Here’s the point: eventually, your characters become their own people. If you have writer’s block, it probably means your characters aren’t going in the direction they are supposed to go. What do they need to grow and change? What do they need to complete the Hero’s Journey? 

What to do When You are Finished Writing


Editing your finished book involves more than grammar fixes. You have to ensure the story itself is paced well, the characters are developed well, and everything is resolved by the end of the book. Even if you have a cliffhanger at the end of your novel, it’s important to remember that the main conflicts of the story still must be addressed.

It may be helpful to have other people read and edit your book. You can have experienced friends act as beta readers, ask a professor for some advice, or even hire a freelance editor. If you are editing the book yourself, consider reading The Artful Edit: On the Practice of Editing Yourself by Susan Bell. This book is a great resource because it addresses some of the most overlooked editing practices.


Publishing your book is one of the most exciting things you can do as a writer. However, there are two different kinds of publishing to choose from: traditional publishing versus self-publishing. To learn all about the two types of publishing, the pros and cons of each, and step-by-step instructions about how to go about each type of publishing, check out this article. For now, here are the basic differences between the two publishing avenues:

Traditional Publishing

Traditionally publishing is where your book gets picked up by a publishing company. The publishing company then makes copies of your book, sells it in stores, and sells it online. All of this comes at no cost to you. However, most publishing companies do not accept unsolicited work. Therefore, you will have to find an agent to represent you.

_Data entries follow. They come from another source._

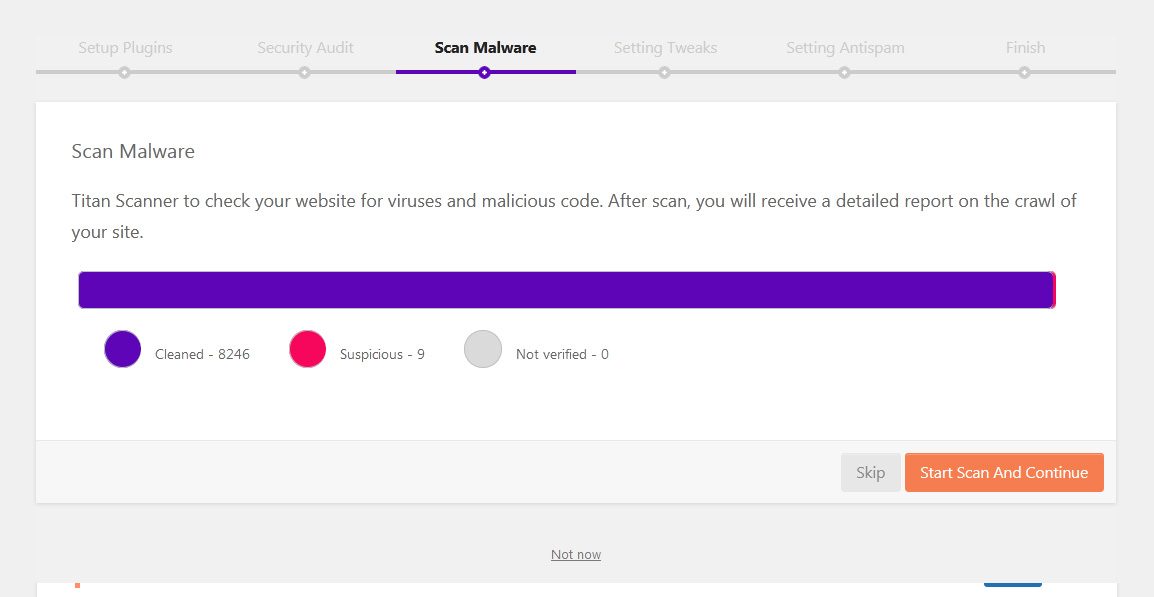Image resolution: width=1154 pixels, height=597 pixels.
Task: Click the step dot under Setting Antispam
Action: (x=844, y=72)
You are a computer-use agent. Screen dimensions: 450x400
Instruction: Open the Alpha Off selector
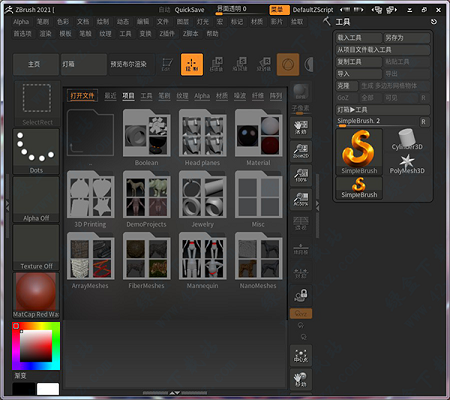36,199
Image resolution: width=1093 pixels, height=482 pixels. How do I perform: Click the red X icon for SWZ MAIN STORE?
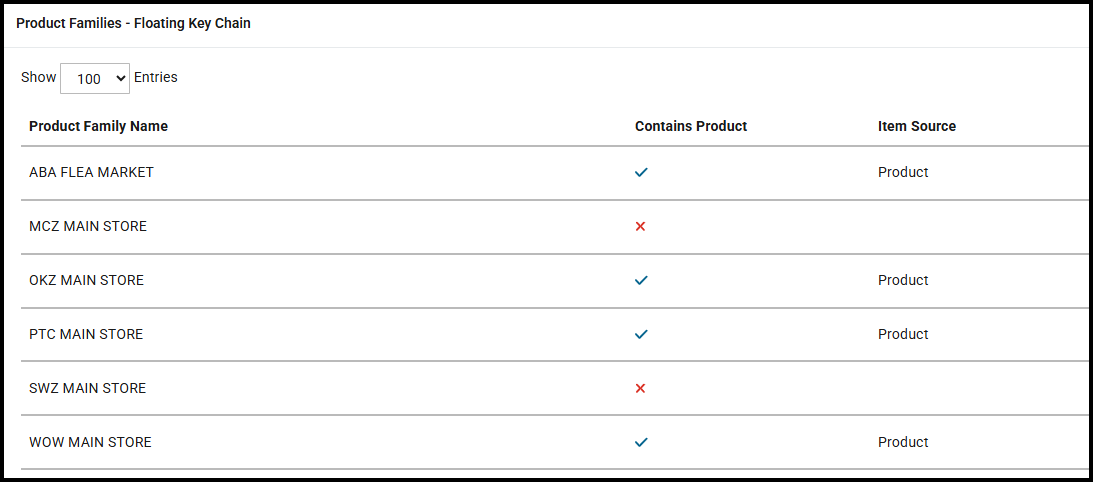pos(640,389)
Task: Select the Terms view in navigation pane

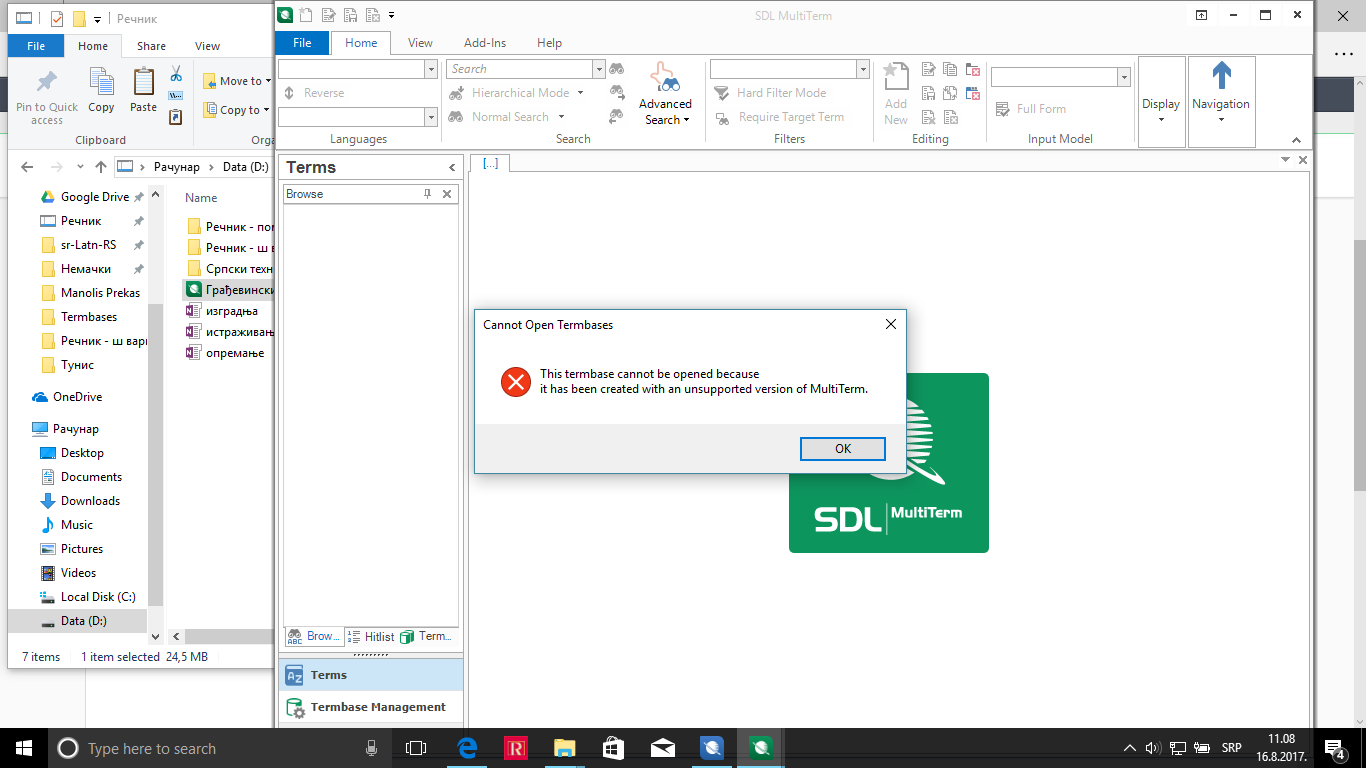Action: coord(328,675)
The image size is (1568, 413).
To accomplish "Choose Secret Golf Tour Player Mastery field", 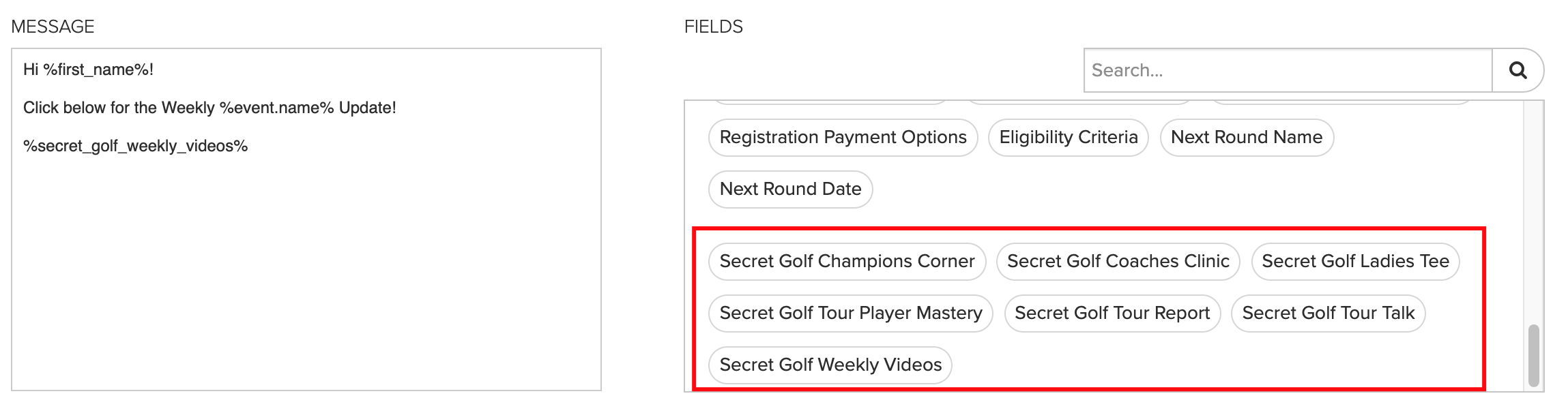I will point(851,313).
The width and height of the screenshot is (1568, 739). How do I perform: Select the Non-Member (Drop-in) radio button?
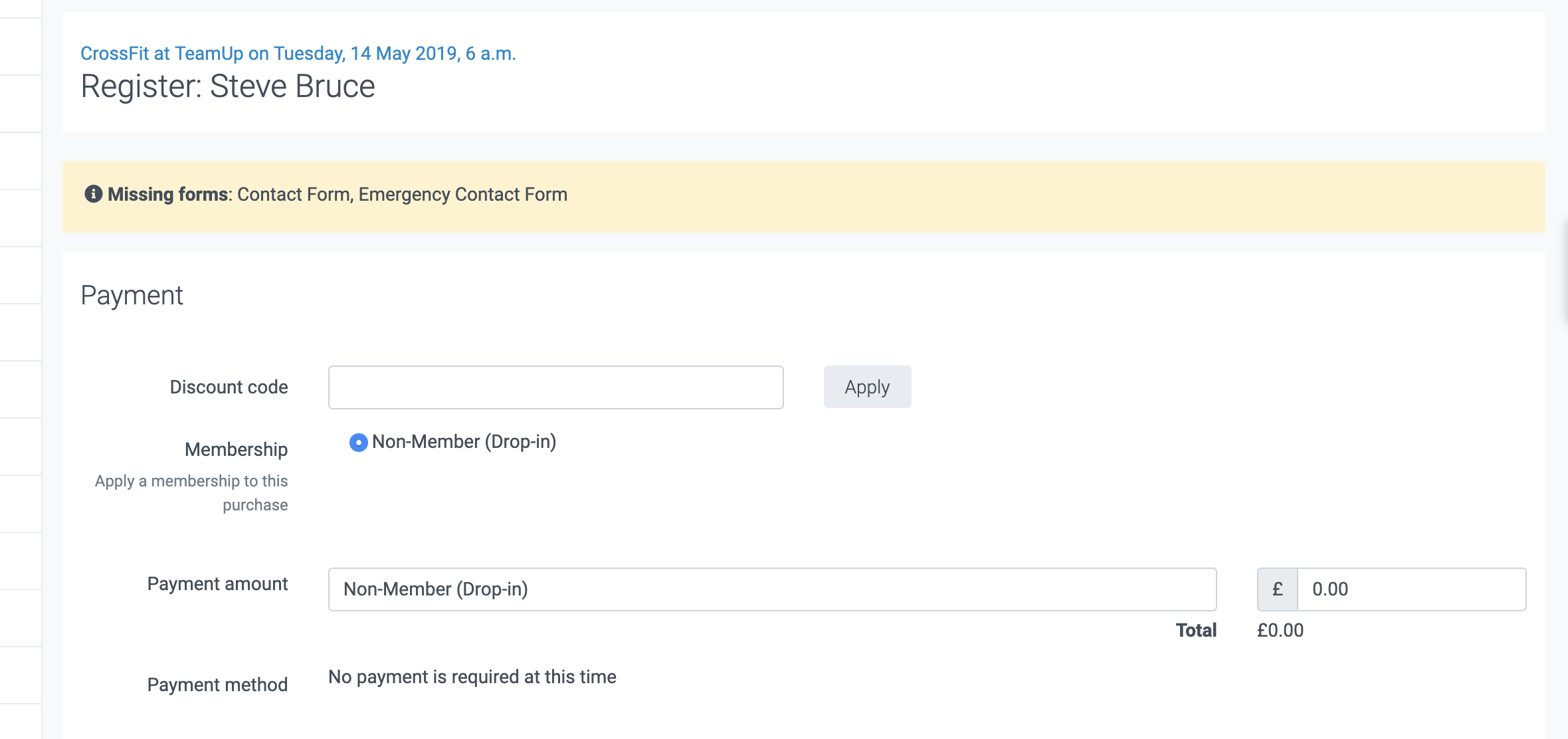[x=358, y=443]
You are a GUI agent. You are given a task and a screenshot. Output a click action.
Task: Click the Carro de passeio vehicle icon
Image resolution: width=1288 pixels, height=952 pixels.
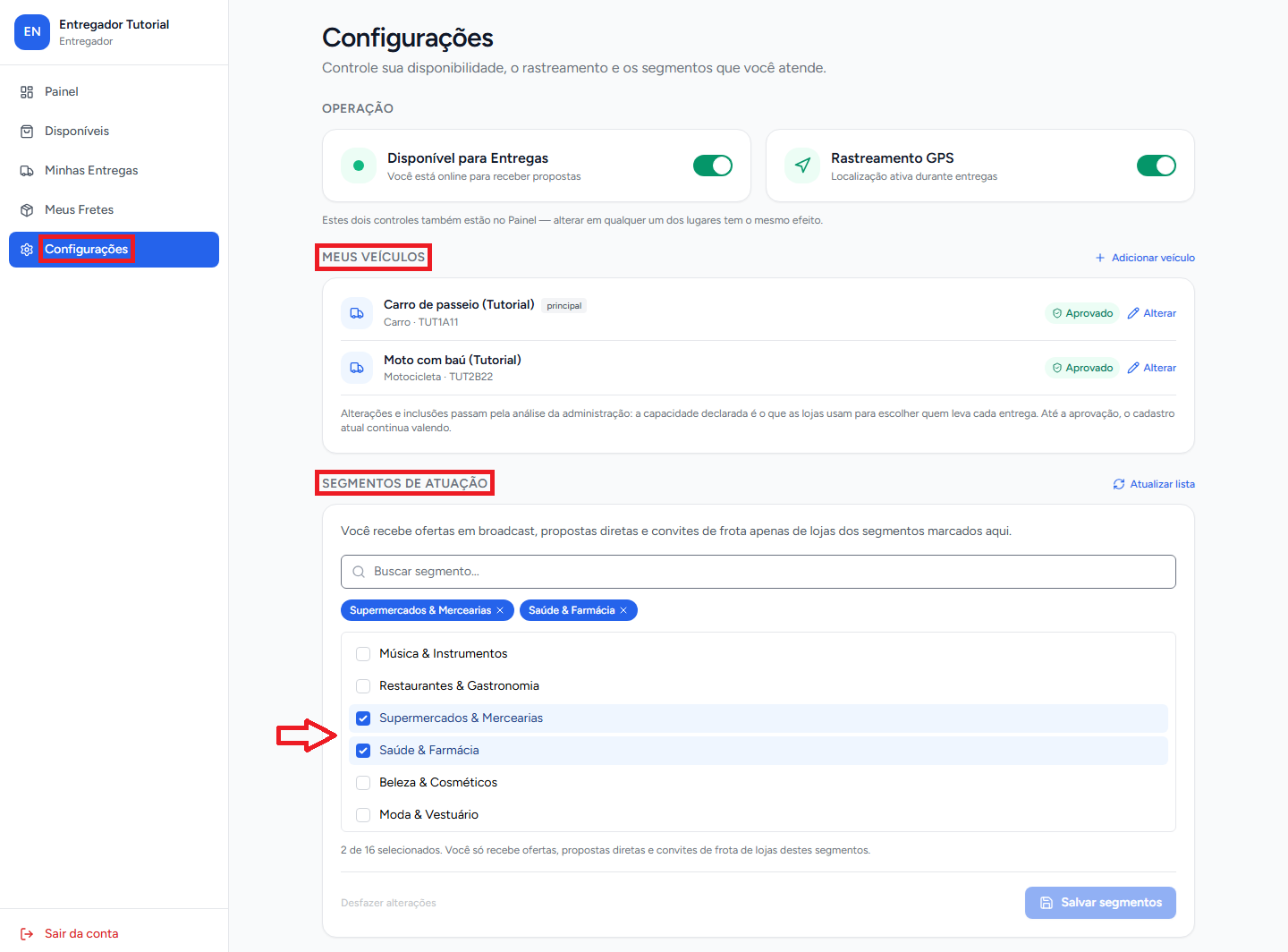(x=357, y=313)
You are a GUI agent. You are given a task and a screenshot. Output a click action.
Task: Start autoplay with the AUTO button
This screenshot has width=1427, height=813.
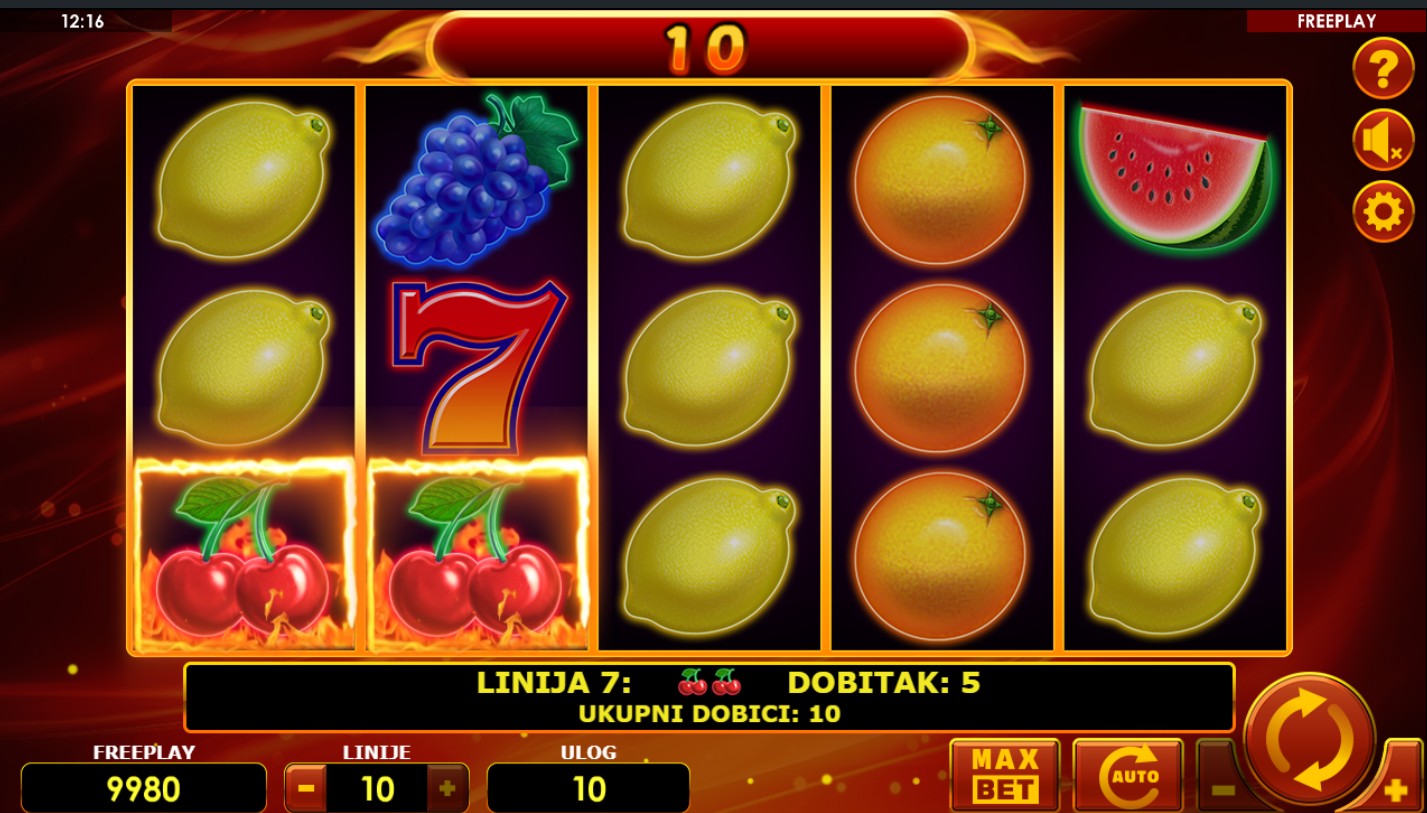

Agents also work for you for free, but they take a percentage of your book sales after it is published. Essentially, agents help you edit and prepare your book for publication. The agent then sends your book to the publishing companies.

Though traditional publishing has many advantages, it is ultimately harder to do. It could take anywhere between a month and a few years for agent to ask to sign with you. Many writers never get signed at all. 


On the other hand, self-publishing is done solely by you. Rather than a publisher or agent getting your cover designed, the interior book formatted and edited, and your book marketed, you will have to do all those things yourself or pay to have them done for you.

Self-publishing makes it easier to get your book on sale fast, but it will ultimately cost you more money. Additionally, your book won’t likely get the same recognition as it would with a traditional publishing method. However, many writers prefer self-publishing because you keep the rights to your book and get full creative liberty over the story and cover design.

Moreover, there are many different self-publishing resources to help you get started. For example, Gatekeeper Press formats, designs, and distributes quality paperbacks, hardcovers, and eBooks at low costs. Unlike most other self-publishing resources, they make your book available at bookstores, retailers, and libraries worldwide. 

What are You Waiting for?

Now that you know all the ins and outs of writing and publishing your book, it’s time to get started. Get those ideas flowing and put them on paper!